Stored records:

---

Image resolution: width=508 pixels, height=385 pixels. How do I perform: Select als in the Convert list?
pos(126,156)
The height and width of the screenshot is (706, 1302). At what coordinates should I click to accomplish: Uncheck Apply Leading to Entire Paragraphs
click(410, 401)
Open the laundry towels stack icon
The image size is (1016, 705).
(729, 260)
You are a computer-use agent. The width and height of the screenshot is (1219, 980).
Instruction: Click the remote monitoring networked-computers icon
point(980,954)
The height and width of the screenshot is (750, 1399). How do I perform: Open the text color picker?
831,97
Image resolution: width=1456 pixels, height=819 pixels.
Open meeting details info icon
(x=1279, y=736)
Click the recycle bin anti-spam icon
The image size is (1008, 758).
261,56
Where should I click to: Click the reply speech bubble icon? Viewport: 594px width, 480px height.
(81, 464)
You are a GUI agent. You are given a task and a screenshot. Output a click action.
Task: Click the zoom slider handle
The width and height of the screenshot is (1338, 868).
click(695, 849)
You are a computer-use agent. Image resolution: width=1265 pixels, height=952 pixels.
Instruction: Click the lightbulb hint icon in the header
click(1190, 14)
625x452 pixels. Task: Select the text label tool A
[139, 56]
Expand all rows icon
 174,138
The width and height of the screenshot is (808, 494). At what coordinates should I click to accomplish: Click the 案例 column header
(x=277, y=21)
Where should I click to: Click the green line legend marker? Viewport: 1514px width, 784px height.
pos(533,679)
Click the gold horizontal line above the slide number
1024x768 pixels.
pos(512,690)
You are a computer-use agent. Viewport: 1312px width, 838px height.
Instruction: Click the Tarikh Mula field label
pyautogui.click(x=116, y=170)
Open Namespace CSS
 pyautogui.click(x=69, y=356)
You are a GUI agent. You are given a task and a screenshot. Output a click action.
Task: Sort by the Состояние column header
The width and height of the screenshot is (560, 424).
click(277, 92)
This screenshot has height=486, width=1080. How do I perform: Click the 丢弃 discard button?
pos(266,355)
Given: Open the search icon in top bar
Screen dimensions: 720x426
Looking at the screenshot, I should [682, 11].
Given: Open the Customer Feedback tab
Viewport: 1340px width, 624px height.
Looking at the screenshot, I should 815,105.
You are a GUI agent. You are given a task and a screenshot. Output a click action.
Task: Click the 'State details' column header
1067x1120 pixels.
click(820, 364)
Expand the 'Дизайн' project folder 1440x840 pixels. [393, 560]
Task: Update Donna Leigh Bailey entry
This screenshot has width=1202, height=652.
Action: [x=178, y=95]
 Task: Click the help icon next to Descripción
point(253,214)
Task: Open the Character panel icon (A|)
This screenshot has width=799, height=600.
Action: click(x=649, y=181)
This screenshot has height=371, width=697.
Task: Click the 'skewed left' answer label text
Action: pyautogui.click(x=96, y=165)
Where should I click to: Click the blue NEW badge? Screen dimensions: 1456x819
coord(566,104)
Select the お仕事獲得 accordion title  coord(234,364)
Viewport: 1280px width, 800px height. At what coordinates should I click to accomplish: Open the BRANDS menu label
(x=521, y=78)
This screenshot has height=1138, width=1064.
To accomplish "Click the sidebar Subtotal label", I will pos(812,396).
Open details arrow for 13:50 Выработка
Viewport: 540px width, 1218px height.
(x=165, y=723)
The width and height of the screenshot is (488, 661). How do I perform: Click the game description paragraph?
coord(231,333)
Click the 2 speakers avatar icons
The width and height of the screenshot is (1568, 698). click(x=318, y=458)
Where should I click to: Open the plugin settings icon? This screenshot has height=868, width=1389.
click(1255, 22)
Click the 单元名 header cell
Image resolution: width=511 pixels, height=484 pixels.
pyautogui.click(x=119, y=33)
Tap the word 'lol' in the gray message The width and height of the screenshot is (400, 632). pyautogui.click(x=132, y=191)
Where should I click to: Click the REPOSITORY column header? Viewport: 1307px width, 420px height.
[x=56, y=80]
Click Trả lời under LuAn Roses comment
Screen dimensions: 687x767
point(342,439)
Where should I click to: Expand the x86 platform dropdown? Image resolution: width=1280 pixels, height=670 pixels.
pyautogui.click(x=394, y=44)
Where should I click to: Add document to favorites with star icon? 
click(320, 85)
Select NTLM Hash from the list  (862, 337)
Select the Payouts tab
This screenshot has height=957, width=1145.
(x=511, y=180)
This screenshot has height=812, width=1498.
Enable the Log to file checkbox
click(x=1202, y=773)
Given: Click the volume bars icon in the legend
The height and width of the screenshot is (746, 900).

---

== Brief ==
Lines from the one containing "Where should I click to: Click the REPOSITORY" through the end of the data above must be written out exactly, and no other lines are needed.

== Response below ==
Where should I click to: Click the REPOSITORY column header? Viewport: 1307px width, 420px height.
[x=56, y=80]
Click Trả lời under LuAn Roses comment
Screen dimensions: 687x767
point(342,439)
Where should I click to: Expand the x86 platform dropdown? Image resolution: width=1280 pixels, height=670 pixels.
pyautogui.click(x=394, y=44)
Where should I click to: Add document to favorites with star icon? 
click(320, 85)
Select NTLM Hash from the list  (862, 337)
Select the Payouts tab
This screenshot has height=957, width=1145.
(x=511, y=180)
This screenshot has height=812, width=1498.
Enable the Log to file checkbox
click(x=1202, y=773)
Given: Click the volume bars icon in the legend
The height and width of the screenshot is (746, 900).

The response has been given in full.